At SLA’s Annual Conference in Boston this past June, I had the opportunity to moderate a career panel. Kim Dority spoke, and also provided SLA’s closing keynote address. Both inspiring and practical, Kim provides the kind of advice that motivates each of us to find our most rewarding career path and be our true selves. I reached out to her recently to discuss her forthcoming book, Rethinking Information Work, 2nd edition.
Dee: The first edition of Rethinking Information Work is a highly holistic approach to career planning. What updates did you include in the new edition?
Kim: The updates I made reflected the substantial changes the profession has undergone in the past ten years, both contracting and expanding. For example, school librarianship has taken a terrible employment hit in recent years as more and more school administrators decide that having a knowledgeable, trained teacher-librarian working with students is no longer a budget priority for them. It’s a terrible decision for many reasons (all highly documented), but it’s the new reality.
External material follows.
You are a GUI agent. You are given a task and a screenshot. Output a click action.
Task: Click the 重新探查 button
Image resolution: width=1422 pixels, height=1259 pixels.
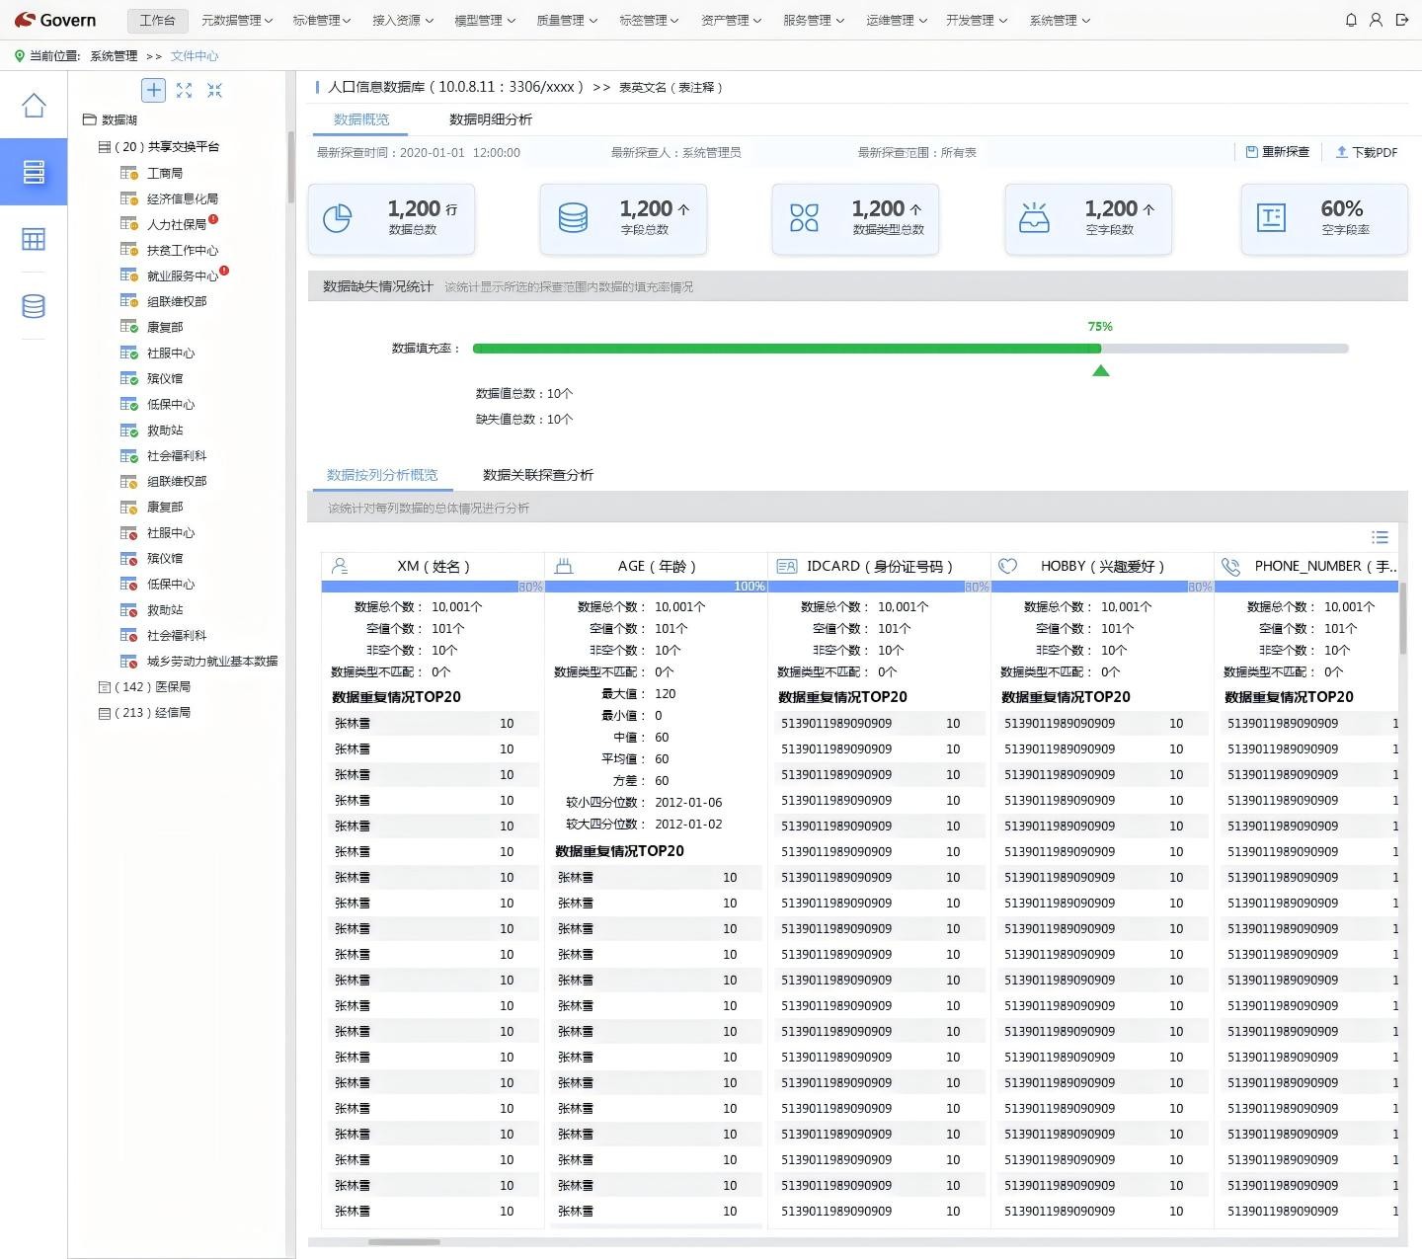[x=1277, y=152]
So when I wrote about school librarianship as a career path, I tried to be as honest and factual as possible about the career realities.
On the other hand, the emerging opportunities in disciplines like data management, digital asset management, embedded librarianship, user experience design, data visualization, instructional design, and digital content creation and marketing (to name just a few) are expanding like crazy.
The challenge for LIS professionals is to 1) figure out what these jobs are called, since the titles and job descriptions are still sorting themselves out, and 2) effectively “map” or translate their LIS skills into language that aligns with the hiring organization. So I’ve tried to include useful, actionable information about new types of LIS work, job titles, and skills translation.